═══ EXTRAIT DU TEXTE ═══

Avec toujours cette grande disponibilité pour ses fans, "Alexe" la talentueuse dessinatrice de la bande dessinée "Lancelot", a accepté que je vous publie ce petit échange que j'ai eu avec elle et que je trouve particulièrement intéressant.
LOLOCK:
Bonjour,
Si tu avais la possibilité de pouvoir concevoir et éditer la BD de tes reves, quelle histoire nous raconterai tu ?
Alexe :
Alors vraiment, sans langue de bois, je ne crois pas qu'il y ait de "BD idéal"... Par contre il y a des récits, je pense, qui correspondent a une envie, une attente, un besoin pour l'auteur, comme pour le lecteur... Ensuite j'espère être amenée un jour à tout faire moi même... Et j'irai trifouiller les bas-fonds de notre subconscient dans un délire vintage/SF/thriller/polar/noiricissime et je le ferai, je l'ai en tête depuis 20ans.... Ça mûrit
Ça te va comme réponse ?
LOLOCK :
Ce qui est très intéressant dans ta réflexion c'est que tu commensses ta réponse par une négation qui laisse supposer que tu ne te pose pas ce type de problématique. Puis tu exposes ce projet muri de près de 20 années sur lequel tu sembles avoir une idée assez précise. Qu'entends-tu par "les bas fonds de notre subconscient", fais-tu référence à notre animalité ou à quelque chose de plus baroque? Existe-t-il des planches sur ce projet qui pour le coup attise ma curiosité ?
Alexe :
Non il n'existe rien... Ça reste encore dans ma tête, assez flou, et très précis sur certains points.

═══ DONNÉES FOURNIES ═══

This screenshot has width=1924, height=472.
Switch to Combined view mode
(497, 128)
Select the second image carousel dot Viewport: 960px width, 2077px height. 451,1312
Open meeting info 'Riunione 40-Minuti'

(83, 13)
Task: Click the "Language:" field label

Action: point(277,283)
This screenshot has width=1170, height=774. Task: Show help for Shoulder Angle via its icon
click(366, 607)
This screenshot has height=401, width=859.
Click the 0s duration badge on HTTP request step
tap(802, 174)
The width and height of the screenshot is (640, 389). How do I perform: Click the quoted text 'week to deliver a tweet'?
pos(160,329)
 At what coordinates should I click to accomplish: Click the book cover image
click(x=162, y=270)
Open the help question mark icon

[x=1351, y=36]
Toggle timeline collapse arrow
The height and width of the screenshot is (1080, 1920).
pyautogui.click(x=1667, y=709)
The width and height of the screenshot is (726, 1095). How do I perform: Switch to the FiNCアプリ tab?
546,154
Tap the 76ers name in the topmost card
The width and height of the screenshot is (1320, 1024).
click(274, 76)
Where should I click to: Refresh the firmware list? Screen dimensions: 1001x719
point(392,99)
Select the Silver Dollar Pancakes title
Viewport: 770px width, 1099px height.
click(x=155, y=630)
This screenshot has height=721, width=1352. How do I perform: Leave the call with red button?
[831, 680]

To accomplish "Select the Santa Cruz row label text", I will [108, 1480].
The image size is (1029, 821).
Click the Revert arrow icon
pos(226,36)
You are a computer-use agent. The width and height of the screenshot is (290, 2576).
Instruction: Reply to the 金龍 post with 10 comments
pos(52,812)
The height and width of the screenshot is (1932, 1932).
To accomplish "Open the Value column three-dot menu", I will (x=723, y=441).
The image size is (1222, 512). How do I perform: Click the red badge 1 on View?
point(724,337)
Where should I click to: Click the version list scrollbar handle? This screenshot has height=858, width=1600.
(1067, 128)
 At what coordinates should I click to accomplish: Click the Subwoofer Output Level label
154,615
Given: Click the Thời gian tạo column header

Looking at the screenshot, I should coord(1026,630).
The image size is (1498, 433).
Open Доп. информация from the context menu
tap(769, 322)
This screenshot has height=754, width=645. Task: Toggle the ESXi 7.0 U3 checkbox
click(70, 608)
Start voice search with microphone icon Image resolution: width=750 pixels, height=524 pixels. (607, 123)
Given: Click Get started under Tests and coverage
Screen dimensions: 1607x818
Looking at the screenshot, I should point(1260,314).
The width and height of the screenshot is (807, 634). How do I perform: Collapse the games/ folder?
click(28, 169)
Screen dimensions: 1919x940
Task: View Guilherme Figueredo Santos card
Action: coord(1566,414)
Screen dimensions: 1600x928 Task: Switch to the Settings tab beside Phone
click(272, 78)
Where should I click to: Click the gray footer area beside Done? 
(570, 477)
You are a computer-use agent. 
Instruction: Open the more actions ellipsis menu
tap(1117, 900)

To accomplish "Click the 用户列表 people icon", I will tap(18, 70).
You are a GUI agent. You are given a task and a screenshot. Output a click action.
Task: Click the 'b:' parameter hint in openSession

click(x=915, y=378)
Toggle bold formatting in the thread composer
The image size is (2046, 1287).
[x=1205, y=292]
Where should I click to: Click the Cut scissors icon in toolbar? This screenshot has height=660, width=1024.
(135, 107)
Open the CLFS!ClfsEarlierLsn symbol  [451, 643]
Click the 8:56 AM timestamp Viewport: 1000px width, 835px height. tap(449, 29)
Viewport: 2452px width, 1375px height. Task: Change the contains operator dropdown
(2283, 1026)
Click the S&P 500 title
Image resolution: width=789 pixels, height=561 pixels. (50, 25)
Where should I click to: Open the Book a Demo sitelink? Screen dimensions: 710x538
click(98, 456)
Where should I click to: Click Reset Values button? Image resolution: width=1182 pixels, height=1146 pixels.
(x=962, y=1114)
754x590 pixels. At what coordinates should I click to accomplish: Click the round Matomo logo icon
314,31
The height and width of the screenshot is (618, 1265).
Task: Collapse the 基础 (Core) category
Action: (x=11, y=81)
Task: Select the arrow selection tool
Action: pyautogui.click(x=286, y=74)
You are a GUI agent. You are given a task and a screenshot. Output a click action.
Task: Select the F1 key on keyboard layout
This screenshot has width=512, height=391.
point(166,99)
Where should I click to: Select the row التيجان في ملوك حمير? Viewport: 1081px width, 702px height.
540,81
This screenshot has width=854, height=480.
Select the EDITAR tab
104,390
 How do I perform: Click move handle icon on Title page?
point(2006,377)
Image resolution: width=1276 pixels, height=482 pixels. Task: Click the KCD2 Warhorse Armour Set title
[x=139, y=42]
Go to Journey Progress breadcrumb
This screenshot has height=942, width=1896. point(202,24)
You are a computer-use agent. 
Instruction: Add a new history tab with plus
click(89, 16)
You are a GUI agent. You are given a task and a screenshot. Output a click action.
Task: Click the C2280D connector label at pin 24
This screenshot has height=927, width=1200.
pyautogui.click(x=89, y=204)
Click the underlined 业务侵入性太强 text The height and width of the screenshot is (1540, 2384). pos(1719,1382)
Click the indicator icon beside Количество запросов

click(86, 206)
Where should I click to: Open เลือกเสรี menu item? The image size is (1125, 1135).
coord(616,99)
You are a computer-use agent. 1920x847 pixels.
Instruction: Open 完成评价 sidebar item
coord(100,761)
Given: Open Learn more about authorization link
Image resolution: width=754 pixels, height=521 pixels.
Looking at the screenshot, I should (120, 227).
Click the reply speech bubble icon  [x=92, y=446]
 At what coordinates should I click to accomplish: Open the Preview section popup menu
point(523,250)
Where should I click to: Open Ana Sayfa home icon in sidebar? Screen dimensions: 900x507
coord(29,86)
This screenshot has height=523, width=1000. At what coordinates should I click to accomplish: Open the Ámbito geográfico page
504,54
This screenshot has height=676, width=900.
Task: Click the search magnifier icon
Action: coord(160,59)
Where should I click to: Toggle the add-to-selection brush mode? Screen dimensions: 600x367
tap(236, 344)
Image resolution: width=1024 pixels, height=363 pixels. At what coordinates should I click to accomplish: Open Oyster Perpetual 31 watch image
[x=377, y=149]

═══

CONSIGNE 1:
Dans l'échange avec Alexe, relevez tous les genres qu'elle associe au délire dans lequel elle veut plonger pour son futur projet.
CONSIGNE 2:
Modifiez l'échange avec Alexe : reprenez le passage qui commence par les mots contenant « Avec toujours cette » et s'achève sur « raconterai tu ? », en remplaçant « dessinatrice » par « illustratrice ».
CONSIGNE 3:
Poursuivez l'échange avec Alexe après sa dernière phrase.

RÉPONSE 1:
vintage, SF, thriller, polar, noiricissime

RÉPONSE 2:
Avec toujours cette grande disponibilité pour ses fans, "Alexe" la talentueuse illustratrice de la bande dessinée "Lancelot", a accepté que je vous publie ce petit échange que j'ai eu avec elle et que je trouve particulièrement intéressant.
LOLOCK:
Bonjour,
Si tu avais la possibilité de pouvoir concevoir et éditer la BD de tes reves, quelle histoire nous raconterai tu ?

RÉPONSE 3:
La négation vient simplement du fait que je pense qu'une fois que j'aurai réalisé cette histoire, une autre pointra le bout de son nez. Je n'aime pas trop les règles, les choses figées , j'aime l'evolution et le mouvement perpétuel... "J!aime déborder des cases".... Quand a travailler sur le sub et l'inconscient, ça aborde obligatoirement les deux : lyrisme baroque/animalité et tout ça sous fond de psychiatrie degeu. Dans mon travail, et même dans Lancelot, c'est la nature humaine que j'aime étudier , mettre en scène, même dans les aspects les plus borderline... Et surtout au travers de ces aspects là. J'aime regarder les choses en face.... On va dire ça comme ça
LOLOCK :
Dans la série Lancelot l'ambiguïté sexuelle du personnage principal semble le définir finalement comme un être asexué. Etonnament sa part de féminité refoulée semble l'attirer autant qu'il la rejette. Et pourtant Il en ressort une personnalité souffrant plus de schizophrénie que qu'homosexualité.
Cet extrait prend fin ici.